### Exercise 1
Reproduce the stretch of the lower-bound question from "By playing around" through "inequality actually true?" word for word.
### Exercise 2
Carry on writing the question about a lower bound on $f(r,\theta)$, starting after its last sentence.

### Document segment
####
Suppose that I have the following constraints on $r$ and $\theta$;

  • $0 \leq \theta \leq \tfrac{\pi}{2}$

  • $2\pi N + \Gamma \leq r \leq 2 \pi (N+1) - \Gamma$ for some $N \in \mathbb{Z}^{+}$ and some tiny $0 < \Gamma \ll 2\pi$

By playing around with mathematica, I have come up with what I believe to be a valid lower bound: $$ f(r,\theta) \geq 4 \sin^{2}\left( \tfrac{\Gamma}{2} \right) $$

I've done this mostly as a guess; I noticed I should get $f(r,\theta)=0$ only when $(r,\theta) = (2\pi n, \tfrac{\pi}{2})$. I then essentially minimized the function $f(r,\tfrac{\pi}{2}) = 4 \sin^{2}(\tfrac{r}{2})$ for $r$ as bounded above.

I have two questions:

  1. Is this inequality actually true?
####
### Recorded data

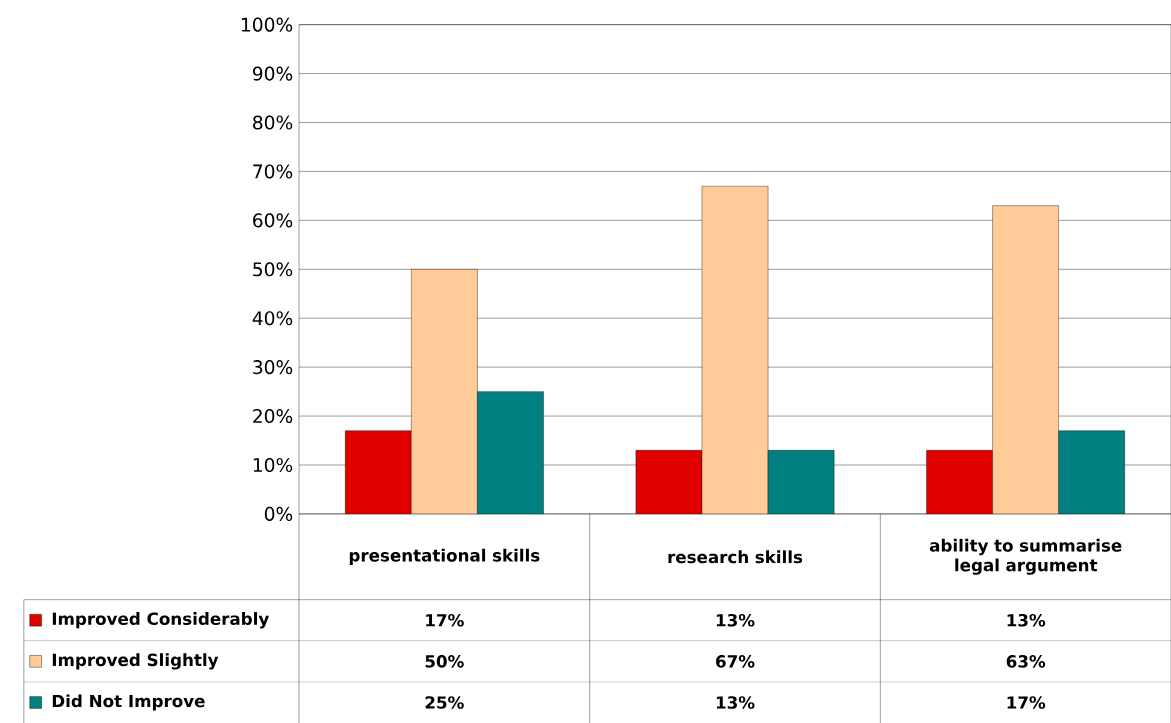  What do you see at coordinates (444, 556) in the screenshot?
I see `x-tick-label: presentational skills` at bounding box center [444, 556].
####
### Response 1
By playing around with mathematica, I have come up with what I believe to be a valid lower bound: $$ f(r,\theta) \geq 4 \sin^{2}\left( \tfrac{\Gamma}{2} \right) $$

I've done this mostly as a guess; I noticed I should get $f(r,\theta)=0$ only when $(r,\theta) = (2\pi n, \tfrac{\pi}{2})$. I then essentially minimized the function $f(r,\tfrac{\pi}{2}) = 4 \sin^{2}(\tfrac{r}{2})$ for $r$ as bounded above.

I have two questions:

  1. Is this inequality actually true?

### Response 2
  2. Is there a more analytic/mathematically precise way of showing this inequality is true?

Thanks in advance.

EDIT: If it helps; $f(r,\theta) = e^{z} - 1 = f(z)$ for $z = r e^{i \theta}$ as given above. If anyone is interested where this is coming from, I have a quarter-circlular contour of radius $r$ over a function $\propto \frac{1}{f(z)}$. I need the above bound as part of my proof that this integral falls to $0$ when I make $r$ large.